Pourquoi le rate limiting : 5 classes d'abus défendues
Sans rate limiting, cinq familles d'attaques ou abus deviennent triviales.
1. Déni de service volumique (DoS)
Un attaquant envoie un volume massif de requêtes pour saturer le serveur (CPU, mémoire, connexions, base de données). Sans rate limit, un script Python basique peut générer 10 000+ requêtes/seconde depuis une seule machine, suffisant pour mettre à genou la plupart des APIs non protégées.
Le DDoS volumique avec attaquant distribué (botnet) ne se résout pas par rate limiting per-IP seul, mais le rate limiting reste la première couche de défense applicative.
2. Brute force d'authentification
Tester systématiquement des combinaisons login/password ou des codes OTP/SMS jusqu'à trouver la bonne. Sans rate limit sur l'endpoint d'authentification, un attaquant peut tester :
- 10 000 mots de passe par seconde sur un endpoint
/api/auth/login. - 1 million de codes OTP 6 chiffres en quelques minutes (1M combinaisons possibles).

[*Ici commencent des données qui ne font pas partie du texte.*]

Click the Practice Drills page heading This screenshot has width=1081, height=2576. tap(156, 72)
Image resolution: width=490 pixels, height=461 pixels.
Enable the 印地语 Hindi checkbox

- Credential stuffing avec liste de credentials volés (par exemple Have I Been Pwned 12 milliards d'entrées 2026).
Documenté dans OWASP API Security Top 10 API4:2023 et OWASP API2:2023 (Broken Authentication).
3. Scraping et énumération massive
Extraction de données massives via API publique :
- Énumération BOLA : tester séquentiellement
/api/orders/1, 2, 3, ...pour exfiltrer toutes les commandes (variant de l'incident T-Mobile janvier 2023, 37M comptes). - Scraping de catalogues : extraction de tous les produits, prix, avis pour un concurrent.
- Énumération de comptes : tester
/api/users/check?email=...pour identifier les comptes existants.
Sans rate limit sémantique, l'attaquant exfiltre une base entière en quelques heures.
4. Abus de business logic
Patterns spécifiques à la logique métier :
- Ticket scalping : achat massif automatisé de tickets pour revente.
- Promo code abuse : test de tous les codes promo possibles ou utilisation massive d'un code unique.
- Account creation spam : création de milliers de faux comptes pour spam ou manipulation.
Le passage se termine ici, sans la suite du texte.